◆ EXERCISE A
From the Whitespace page below, list every model the page names as having been tested.
◆ EXERCISE B
Please answer these questions using the Whitespace page below, one answer a line:
(i) Who created Whitespace, and in what year?
(ii) How many instructions does Whitespace have in total?
(iii) How many problems did EsoLang-Bench use to test the models?

◆ EXTRACTED TEXT
--------------------------------------------------

Whitespace

Code Made Invisible

EsoLang-Bench 2026

0.0% success — The only language where every frontier model fails completely.

The Question

What if only invisible characters mattered?

Whitespace (Brady & Morris, 2003) is a Turing-complete language where only spaces, tabs, and linefeeds have meaning. Everything else is ignored as comments.

Consequence

Your code is invisible. You can hide working programs inside any text document. The void becomes the program.

How It Works

Three Tokens

Space → S
Tab   → T
LF    → L

Instructions are sequences: S S T T L (push number), T L S S (output char). Twenty-four total instructions.

Execution Model

Stack machine with three components:

Value Stack: LIFO with arbitrary-precision integers

Call Stack: Separate stack for function calls (enables recursion)

Heap: Sparse map for persistent storage

Operations: push/pop, arithmetic, heap access, labels + jumps, I/O.

Why It Matters

1. The Only Unsolved Language

Every tested model—GPT-5.2, Gemini 3 Pro, O4-mini, Qwen3, Kimi K2—achieves exactly 0%. No other esoteric language is completely unsolved. Whitespace is the hardest computational challenge for LLMs.

2. Tokenization Blindness

BPE and SentencePiece tokenizers collapse whitespace for efficiency. The difference between S S (push 2) and S S S (push 3) is one space—but the model's vocabulary cannot represent this. It's architectural blindness, not a training gap.

3. Representation ≠ Computation

Code doesn't need to be visible to execute. You can embed Whitespace programs in Python comments, HTML whitespace, email signatures. Proves that syntax is orthogonal to semantics.

The Research

EsoLang-Bench (2026) tested five frontier models across 80 problems. Results:

Whitespace: 0.0% (all models, all strategies)
Befunge-98: 11.2% (best: GPT-5.2)
Unlambda: 1.2% (best: GPT-5.2)
Brainfuck: 6.2% (best: GPT-5.2)

The Gap

Models achieving 85-95% on standard Python benchmarks drop to 0-11% on esoteric languages. Whitespace is the absolute floor—zero models can solve even Easy-tier problems.

Connection to Other Languages

Each esoteric language tests a different failure mode:

Brainfuck: 6.2% — Logic errors in sequential reasoning

Whitespace: 0.0% — Tokenization failure (can't see the code)

Unlambda: 1.2% — Can't compose functions without examples

Befunge: 11.2% — Spatial reasoning breakdown

Whitespace is unique: other languages fail at reasoning, Whitespace fails at perception.

--------------------------------------------------

◆ DATASET EXTRACT
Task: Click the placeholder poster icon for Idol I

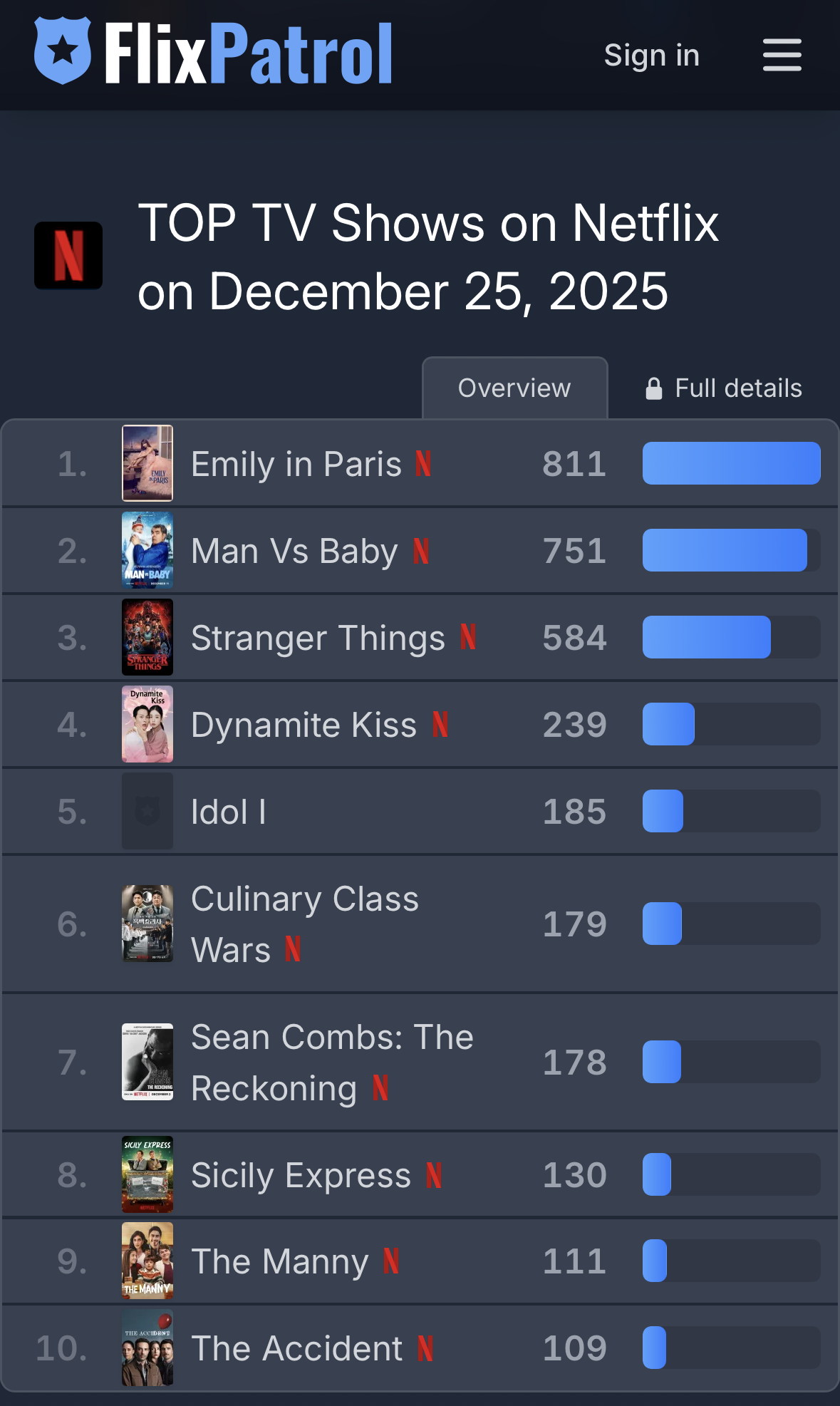Action: tap(147, 811)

--------------------------------------------------

◆ WRITTEN ANSWER A
GPT-5.2, Gemini 3 Pro, O4-mini, Qwen3, Kimi K2

◆ WRITTEN ANSWER B
(i) Brady & Morris, 2003
(ii) Twenty-four
(iii) 80